Ignimbrite is a pyroclastic rock formed by very hot ground-hugging cloud of volcanic ash, blocks, and gases known as pyroclastic flow or pyroclastic density current. Ignimbrite is synonymous with flood tuff, welded tuff, ash-flow tuff and pyroclastic flow deposit1.
The term “ignimbrite” was coined by the New Zealand geologist Peter Marshall in 1935. This term was originally used only to refer to welded tuffs. These are pyroclastic rocks that were so hot right after the deposition from the pyroclastic cloud that individual clasts adhered to each other. However, this restriction no longer applies. This term includes all pyroclastic flow deposits, no matter whether they are welded or not1.
Pyroclastic flow running down the flank of Mayon in the Philippines during the eruption of 1984. Photo courtesy of USGS.

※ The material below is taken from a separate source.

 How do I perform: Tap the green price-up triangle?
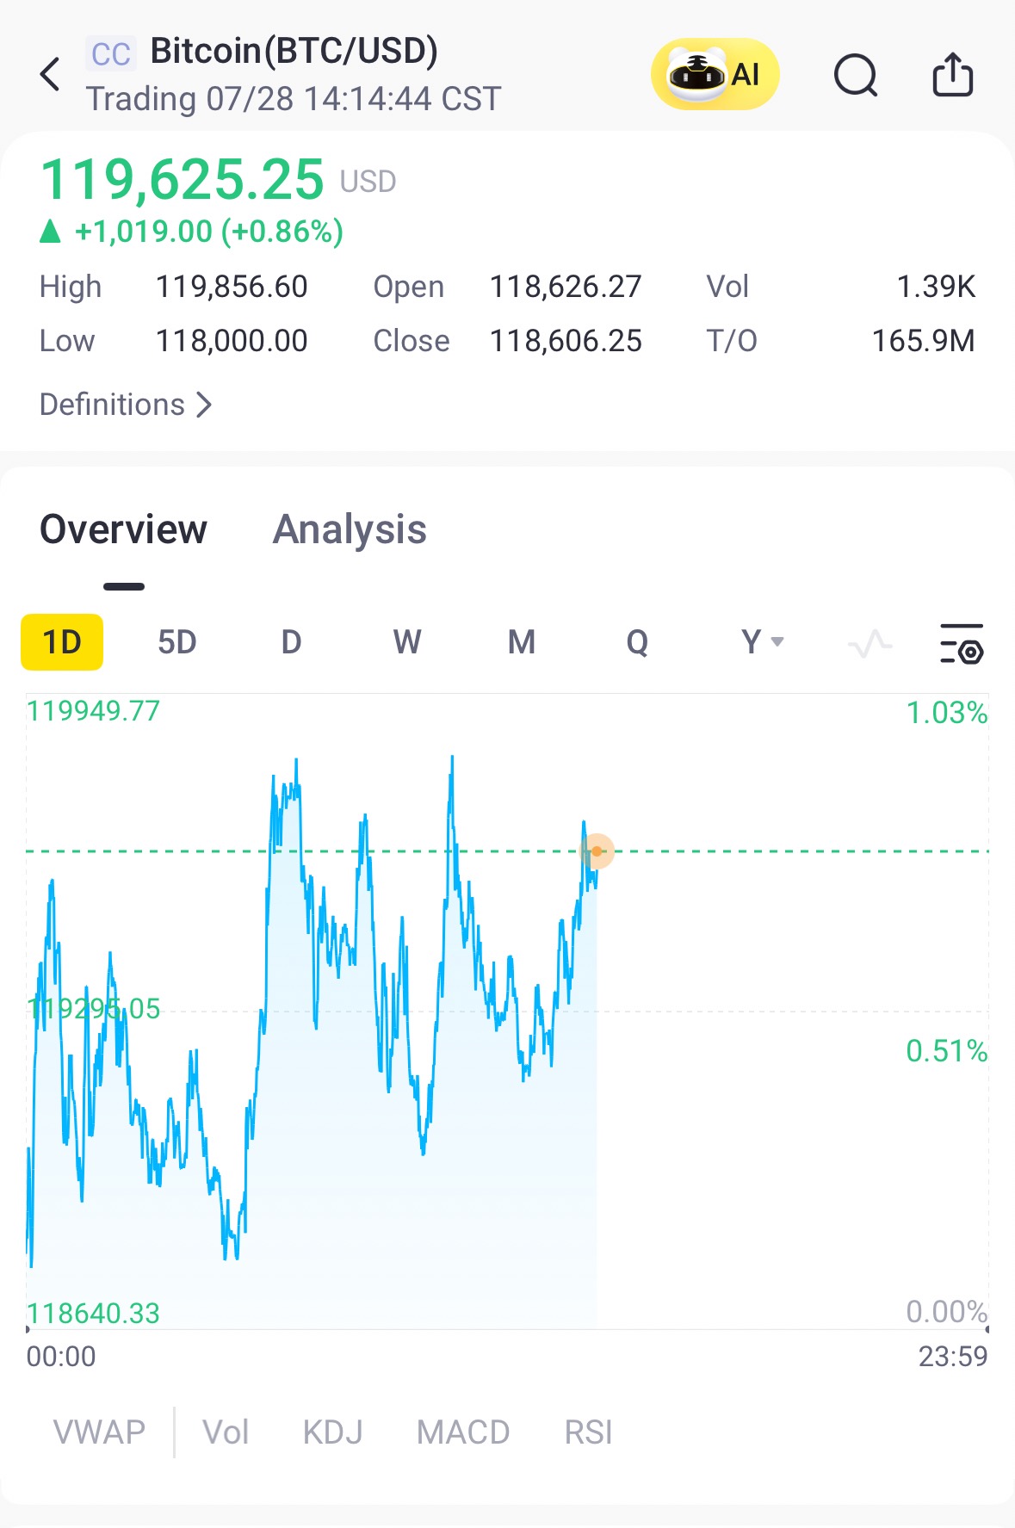51,231
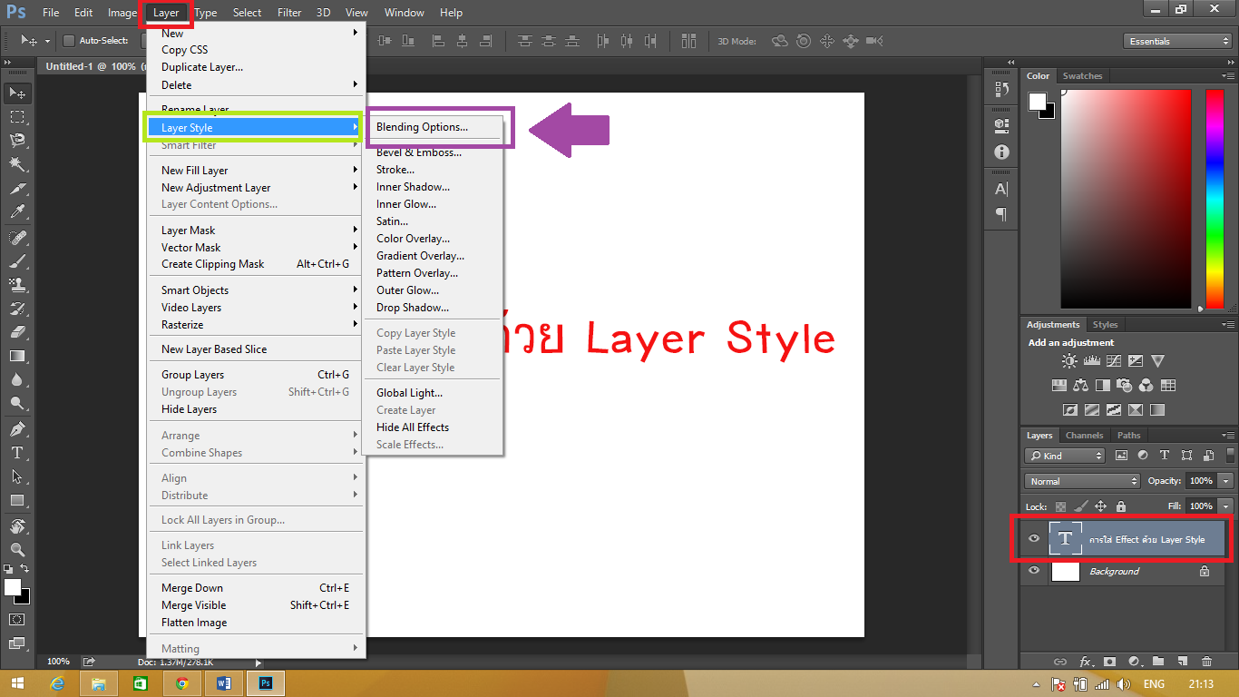Select the Move tool
This screenshot has width=1239, height=697.
(17, 93)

Pyroclastic flows are the most deadly expressions of volcanism2. They are associated with explosive volcanism. Ignimbrite formations are highly variable in bulk volume (0.1 to over 1000 km3) and runout distance (1 to over 100 km)3. Their appearance is variable too. Many colors are possible and they may be unwelded which makes it hard to distinguish some ignimbrites from tuff. Its deposits are frequently hydrothermally altered. The water needed for that may come from former lakes and rivers that got buried beneath the fiery cloud. Hydrothermally altered ignimbrite is often beautifully colorful. Smaller deposits are associated with former river channels because pyroclastic flows are gravity-controlled and therefore tend to follow the valleys. Larger pyroclastic flows do not care much about topography. They just cover former valleys with thicker and highlands with thinner deposits.

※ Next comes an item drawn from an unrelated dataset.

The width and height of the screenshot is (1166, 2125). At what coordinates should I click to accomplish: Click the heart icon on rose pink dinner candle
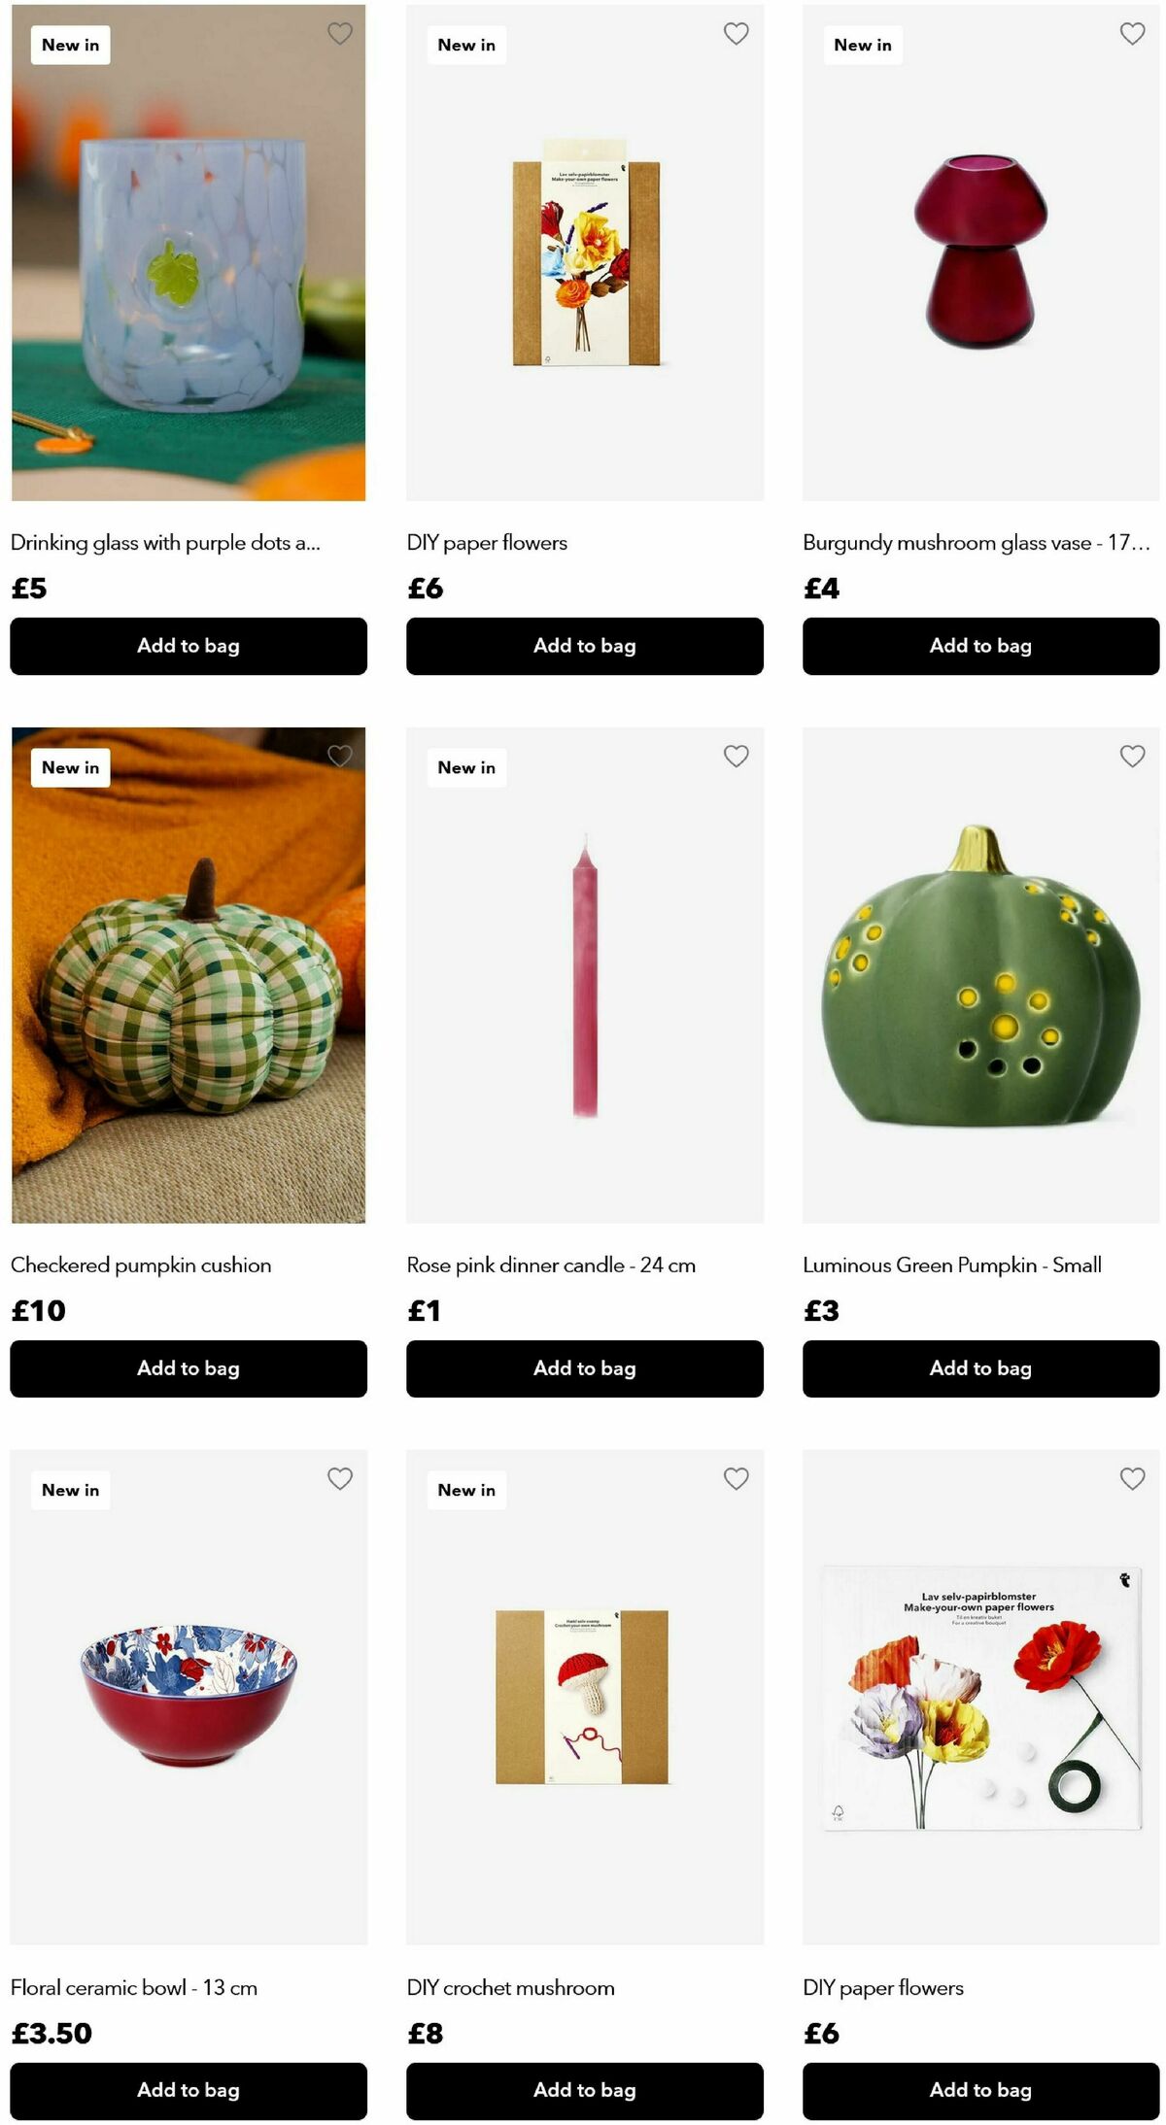click(x=736, y=756)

Whether ignimbrite is welded or not depends mostly on the temperature in the deposit right after the deposition. Most ignimbrites tend to be felsic, although basaltic varieties are known as well. Felsic ignimbrites tend to weld if the temperature is at least 500 to 650°C. Temperature within pyroclastic flows may reach even 1000 degrees. It is no wonder that they are so deadly given also the speed at which they move (up to 700 km/h).
Well-known huge ignimbrite deposits are Bishop Tuff in western USA and Taupo ignimbrite in New Zealand. Large part of the post-erosional rocks in Gran Canaria are also ignimbrites.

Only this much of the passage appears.